Introducing: the combine function
The combine function is the heart of the new anime rating system. Oh, right, the system title does not even have the word “anime”, as it is simply called NRS (New Rating System or New Rework System). The mission of the combine function is given any amount of numeric inputs, it must “combine” these inputs to spit out one singular number representing some sorts of summation over the given input. One trivial combine function is the sum function:
\[ c_{sum} (x_1, x_2, ..., x_n) = \sum_{k=1}^n x_k. \]Clearly, this makes impact additive, but we can’t control how “additive” it is. Why we need this, you ask? Consider a very “farmable” subscore, like boredom, for example. The more interesting a show is, the less boredom I felt when watching that show, so the more episodes I would watch until dropped. Basically, when any anime season comes, there are two types of seasonal anime: anime that was watched every week with great excitement and anime that had one or two episodes watched before being dropped.
So now, if an anime has 12 episodes, and each episode fully watched gives \(s\) boredom score, then an anime would have a boredom score of either \(12 s\) or just about \(1.5s\), which is a huge gap! Basically, the more subscore an anime got for, the more likely that it would get even more on that particular subscore in the future, and different subscores have different “farming” rates.

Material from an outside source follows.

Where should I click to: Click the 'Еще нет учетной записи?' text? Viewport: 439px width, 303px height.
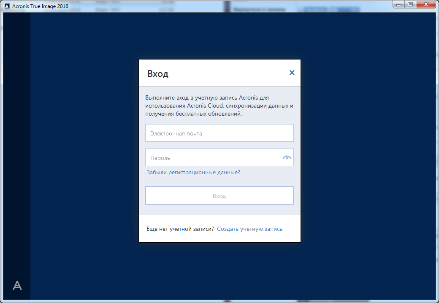[x=180, y=229]
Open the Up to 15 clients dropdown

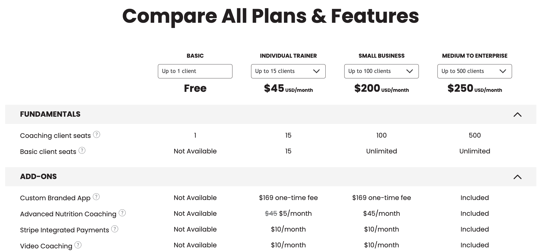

To control the combine function, a proposed idea was to use the \(\mathcal{l}_p\)-norm:
\[ \mathcal{l}_p (x_1, x_2, ..., x_n) = \left(\sum_{k=1}^n x_k^p\right)^{1/p}. \]And it had been used for 4 years until now. My only complaint is that when \(n\) is large, this function increases very slowly.
Now, in 2025, as for the time of writing, Narumi Mona has been the national waifu for more than 467 days, but the total waifu impact score is just about 2.13 (the second-highest at 1.53 for 180 days). Hmm, now that I’d looked at it, it’s not really as bad as I thought.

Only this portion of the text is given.